La clôture de l’instruction a été fixée au 04 juin 2024.
L’affaire, appelée à l’audience du 01 juillet 2024, a été mise en délibéré au 29 octobre 2024.
Pour un plus ample exposé des faits, de la procédure et des moyens des parties, conformément aux dispositions de l’article 455 du code de procédure civile, la cour se réfère à la décision attaquée et aux dernières conclusions déposées.
SUR QUOI
Sur l’obligation de sécurité
L’employeur a une obligation s’agissant de la sécurité et de la santé des salariés dont il ne peut, le cas échéant, s’exonérer que s’il établit qu’il a pris toutes les mesures nécessaires et adaptées énoncées aux articles L 4121-1 et L 4121-2 du code du travail ou en cas de faute exclusive de la victime ou encore de force majeure.
L’article L 4121-1 du code du travail dans sa version antérieure à l’ordonnance n°2017-1389 du 22 septembre 2017 prévoit que :
L’employeur prend les mesures nécessaires pour assurer la sécurité et protéger la santé physique et mentale des travailleurs.
Ces mesures comprennent :
1° Des actions de prévention des risques professionnels et de la pénibilité au travail ;
2° Des actions d’information et de formation ;
3° La mise en place d’une organisation et de moyens adaptés.
L’employeur veille à l’adaptation de ces mesures pour tenir compte du changement des circonstances et tendre à l’amélioration des situations existantes.
A compter du 1er octobre 2017, la référence à la pénibilité a été remplacée par un renvoi à l’article L 4161-1 du code du travail.
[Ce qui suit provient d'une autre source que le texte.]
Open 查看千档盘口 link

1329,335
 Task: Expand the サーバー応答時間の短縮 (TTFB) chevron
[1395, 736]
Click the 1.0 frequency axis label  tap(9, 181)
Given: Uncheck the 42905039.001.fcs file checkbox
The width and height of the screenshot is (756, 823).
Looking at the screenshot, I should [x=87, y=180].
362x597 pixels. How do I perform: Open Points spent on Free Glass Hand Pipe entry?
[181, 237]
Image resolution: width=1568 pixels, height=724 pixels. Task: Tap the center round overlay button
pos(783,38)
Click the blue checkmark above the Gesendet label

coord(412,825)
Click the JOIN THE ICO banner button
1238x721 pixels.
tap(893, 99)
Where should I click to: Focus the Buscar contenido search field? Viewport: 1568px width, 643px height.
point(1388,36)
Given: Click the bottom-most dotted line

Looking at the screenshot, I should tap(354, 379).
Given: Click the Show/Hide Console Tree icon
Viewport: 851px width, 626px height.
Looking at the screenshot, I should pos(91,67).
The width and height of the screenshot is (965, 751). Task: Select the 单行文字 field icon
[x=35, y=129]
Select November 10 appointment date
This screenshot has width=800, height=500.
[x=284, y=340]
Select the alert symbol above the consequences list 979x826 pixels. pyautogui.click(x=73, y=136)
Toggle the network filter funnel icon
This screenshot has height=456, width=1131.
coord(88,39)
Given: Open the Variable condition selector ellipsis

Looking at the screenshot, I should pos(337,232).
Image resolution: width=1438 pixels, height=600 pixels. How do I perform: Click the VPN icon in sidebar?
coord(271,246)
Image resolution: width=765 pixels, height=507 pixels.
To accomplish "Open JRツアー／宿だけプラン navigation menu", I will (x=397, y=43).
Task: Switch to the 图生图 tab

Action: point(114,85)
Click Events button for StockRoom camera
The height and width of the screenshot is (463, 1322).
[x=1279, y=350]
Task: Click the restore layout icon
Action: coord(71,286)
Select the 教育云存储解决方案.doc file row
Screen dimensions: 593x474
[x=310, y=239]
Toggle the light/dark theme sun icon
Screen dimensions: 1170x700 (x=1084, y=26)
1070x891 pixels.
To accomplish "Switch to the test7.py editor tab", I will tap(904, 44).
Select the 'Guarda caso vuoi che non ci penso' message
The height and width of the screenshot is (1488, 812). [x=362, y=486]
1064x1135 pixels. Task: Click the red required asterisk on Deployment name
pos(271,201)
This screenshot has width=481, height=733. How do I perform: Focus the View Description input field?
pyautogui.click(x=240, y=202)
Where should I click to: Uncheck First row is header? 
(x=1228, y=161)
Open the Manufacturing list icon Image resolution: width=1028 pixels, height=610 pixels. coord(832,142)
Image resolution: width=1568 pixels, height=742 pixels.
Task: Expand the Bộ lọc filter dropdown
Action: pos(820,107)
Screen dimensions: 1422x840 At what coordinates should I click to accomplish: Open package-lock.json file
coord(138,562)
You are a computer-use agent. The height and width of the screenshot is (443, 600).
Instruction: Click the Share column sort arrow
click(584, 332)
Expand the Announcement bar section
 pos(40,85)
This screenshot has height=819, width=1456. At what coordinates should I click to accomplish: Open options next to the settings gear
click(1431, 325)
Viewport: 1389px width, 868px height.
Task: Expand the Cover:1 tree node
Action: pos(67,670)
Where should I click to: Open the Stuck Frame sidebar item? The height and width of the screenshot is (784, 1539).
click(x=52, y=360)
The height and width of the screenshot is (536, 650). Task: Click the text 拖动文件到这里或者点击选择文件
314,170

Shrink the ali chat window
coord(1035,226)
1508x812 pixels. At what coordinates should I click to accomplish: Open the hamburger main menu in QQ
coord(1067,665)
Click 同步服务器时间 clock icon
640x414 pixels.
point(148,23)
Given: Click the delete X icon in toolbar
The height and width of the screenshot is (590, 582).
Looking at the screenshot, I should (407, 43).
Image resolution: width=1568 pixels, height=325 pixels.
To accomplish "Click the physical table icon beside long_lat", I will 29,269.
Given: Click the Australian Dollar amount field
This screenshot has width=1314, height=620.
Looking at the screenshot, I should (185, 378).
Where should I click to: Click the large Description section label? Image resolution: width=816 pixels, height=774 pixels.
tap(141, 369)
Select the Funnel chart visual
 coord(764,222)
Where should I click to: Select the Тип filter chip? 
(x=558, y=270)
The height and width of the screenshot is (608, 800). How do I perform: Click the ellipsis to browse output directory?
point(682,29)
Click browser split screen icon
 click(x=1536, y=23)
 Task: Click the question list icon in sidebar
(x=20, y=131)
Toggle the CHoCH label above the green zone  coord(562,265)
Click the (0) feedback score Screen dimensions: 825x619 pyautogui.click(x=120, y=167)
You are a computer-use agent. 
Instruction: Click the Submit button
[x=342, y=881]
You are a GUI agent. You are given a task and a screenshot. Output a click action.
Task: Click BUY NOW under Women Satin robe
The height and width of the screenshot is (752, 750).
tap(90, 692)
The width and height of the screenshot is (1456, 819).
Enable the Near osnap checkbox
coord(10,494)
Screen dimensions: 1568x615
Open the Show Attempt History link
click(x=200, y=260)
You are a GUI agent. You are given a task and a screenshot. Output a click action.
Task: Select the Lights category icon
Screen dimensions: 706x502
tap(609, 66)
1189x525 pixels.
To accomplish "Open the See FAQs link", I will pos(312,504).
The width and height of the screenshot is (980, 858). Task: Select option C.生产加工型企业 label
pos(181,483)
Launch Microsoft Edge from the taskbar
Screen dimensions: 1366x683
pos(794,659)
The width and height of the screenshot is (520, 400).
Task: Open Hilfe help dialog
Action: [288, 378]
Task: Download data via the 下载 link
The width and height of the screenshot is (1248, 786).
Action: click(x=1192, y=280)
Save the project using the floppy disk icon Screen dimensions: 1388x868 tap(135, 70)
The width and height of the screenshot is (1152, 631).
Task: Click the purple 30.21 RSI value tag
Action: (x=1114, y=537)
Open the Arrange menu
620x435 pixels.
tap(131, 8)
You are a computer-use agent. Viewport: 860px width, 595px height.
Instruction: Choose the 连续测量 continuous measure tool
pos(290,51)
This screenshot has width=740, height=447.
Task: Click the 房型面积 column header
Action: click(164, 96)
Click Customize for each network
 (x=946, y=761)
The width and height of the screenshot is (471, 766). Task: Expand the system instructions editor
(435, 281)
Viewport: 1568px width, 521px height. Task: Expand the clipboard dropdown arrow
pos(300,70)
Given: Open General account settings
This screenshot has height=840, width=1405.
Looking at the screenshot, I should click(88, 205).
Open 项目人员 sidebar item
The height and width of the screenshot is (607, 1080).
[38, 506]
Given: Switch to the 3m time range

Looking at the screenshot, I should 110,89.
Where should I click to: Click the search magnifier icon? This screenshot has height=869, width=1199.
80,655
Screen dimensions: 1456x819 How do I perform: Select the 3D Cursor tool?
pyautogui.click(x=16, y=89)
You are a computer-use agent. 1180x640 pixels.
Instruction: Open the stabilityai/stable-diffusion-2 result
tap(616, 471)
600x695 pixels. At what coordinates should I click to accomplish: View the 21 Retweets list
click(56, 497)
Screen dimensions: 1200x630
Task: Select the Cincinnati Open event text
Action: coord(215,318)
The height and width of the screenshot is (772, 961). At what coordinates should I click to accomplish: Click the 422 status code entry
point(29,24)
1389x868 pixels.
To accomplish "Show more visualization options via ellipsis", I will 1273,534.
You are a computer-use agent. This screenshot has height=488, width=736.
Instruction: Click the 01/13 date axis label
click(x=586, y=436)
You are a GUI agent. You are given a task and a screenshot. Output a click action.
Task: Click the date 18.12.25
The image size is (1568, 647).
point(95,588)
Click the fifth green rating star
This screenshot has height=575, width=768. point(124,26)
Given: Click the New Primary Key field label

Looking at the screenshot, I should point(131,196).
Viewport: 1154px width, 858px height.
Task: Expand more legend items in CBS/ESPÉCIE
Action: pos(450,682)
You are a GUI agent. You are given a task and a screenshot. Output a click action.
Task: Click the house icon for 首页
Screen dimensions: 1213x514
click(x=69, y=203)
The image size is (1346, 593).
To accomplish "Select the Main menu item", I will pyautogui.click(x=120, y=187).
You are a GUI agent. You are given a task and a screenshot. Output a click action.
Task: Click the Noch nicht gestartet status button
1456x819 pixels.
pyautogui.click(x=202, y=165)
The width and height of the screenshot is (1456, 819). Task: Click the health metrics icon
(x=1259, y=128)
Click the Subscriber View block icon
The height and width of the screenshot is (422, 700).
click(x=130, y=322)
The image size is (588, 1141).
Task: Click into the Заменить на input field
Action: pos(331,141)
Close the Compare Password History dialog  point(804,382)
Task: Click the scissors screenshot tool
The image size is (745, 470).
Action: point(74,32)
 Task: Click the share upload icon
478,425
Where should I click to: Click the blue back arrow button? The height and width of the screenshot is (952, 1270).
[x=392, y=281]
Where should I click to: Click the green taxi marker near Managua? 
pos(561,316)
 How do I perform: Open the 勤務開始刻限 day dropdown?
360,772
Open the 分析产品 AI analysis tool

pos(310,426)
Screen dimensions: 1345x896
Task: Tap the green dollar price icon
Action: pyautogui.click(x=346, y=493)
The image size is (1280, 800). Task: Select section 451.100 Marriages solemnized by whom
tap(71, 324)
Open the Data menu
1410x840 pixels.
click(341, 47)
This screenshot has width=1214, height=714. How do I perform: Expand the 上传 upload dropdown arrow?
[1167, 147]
L’article L 4121-2 du code du travail prévoit que :
L’employeur met en oeuvre les mesures prévues à l’article L. 4121-1 sur le fondement des principes généraux de prévention suivants :
1° Eviter les risques ;
2° Evaluer les risques qui ne peuvent pas être évités ;
3° Combattre les risques à la source ;
4° Adapter le travail à l’homme, en particulier en ce qui concerne la conception des postes de travail ainsi que le choix des équipements de travail et des méthodes de travail et de production, en vue notamment de limiter le travail monotone et le travail cadencé et de réduire les effets de ceux-ci sur la santé ;
5° Tenir compte de l’état d’évolution de la technique ;
6° Remplacer ce qui est dangereux par ce qui n’est pas dangereux ou par ce qui est moins dangereux;
7° Planifier la prévention en y intégrant, dans un ensemble cohérent, la technique, l’organisation du travail, les conditions de travail, les relations sociales et l’influence des facteurs ambiants, notamment les risques liés au harcèlement moral et au harcèlement sexuel, tels qu’ils sont définis aux articles L. 1152-1 et L. 1153-1 ;
8° Prendre des mesures de protection collective en leur donnant la priorité sur les mesures de protection individuelle ;
9° Donner les instructions appropriées aux travailleurs.
Il convient de rappeler qu’il incombe, en cas de litige, à l’employeur, tenu d’assurer l’effectivité de l’obligation de sécurité et de prévention mise à sa charge par les dispositions précitées, de justifier qu’il a pris les mesures suffisantes pour s’acquitter de cette obligation.
En l’espèce, M. [M] affirme qu’il n’était plus titulaire de l’habilitation pour l’utilisation du harnais et qu’à ce titre, son employeur lui faisait courir un risque lors de ses interventions.
Mais à l’examen des pièces produites, la cour constate que si M. [M] détenait effectivement une habilitation spécifique « utilisation du harnais de retenue » à compter du 29 janvier 2010, laquelle a expiré le 29 janvier 2015, la SA Snef produit la carte professionnelle du salarié, dont il ressort que M. [M] a suivi, depuis cette dernière habilitation, 15 autres formations, toutes encore valables à la date de son licenciement, dont 4 habilitations Caces PEMP incluant une formation spécifique à l’identification des équipements de protection individuelle contre les chutes, et la mise en place du harnais, et une autre concernant le montage et la réception d’échafaudage roulant.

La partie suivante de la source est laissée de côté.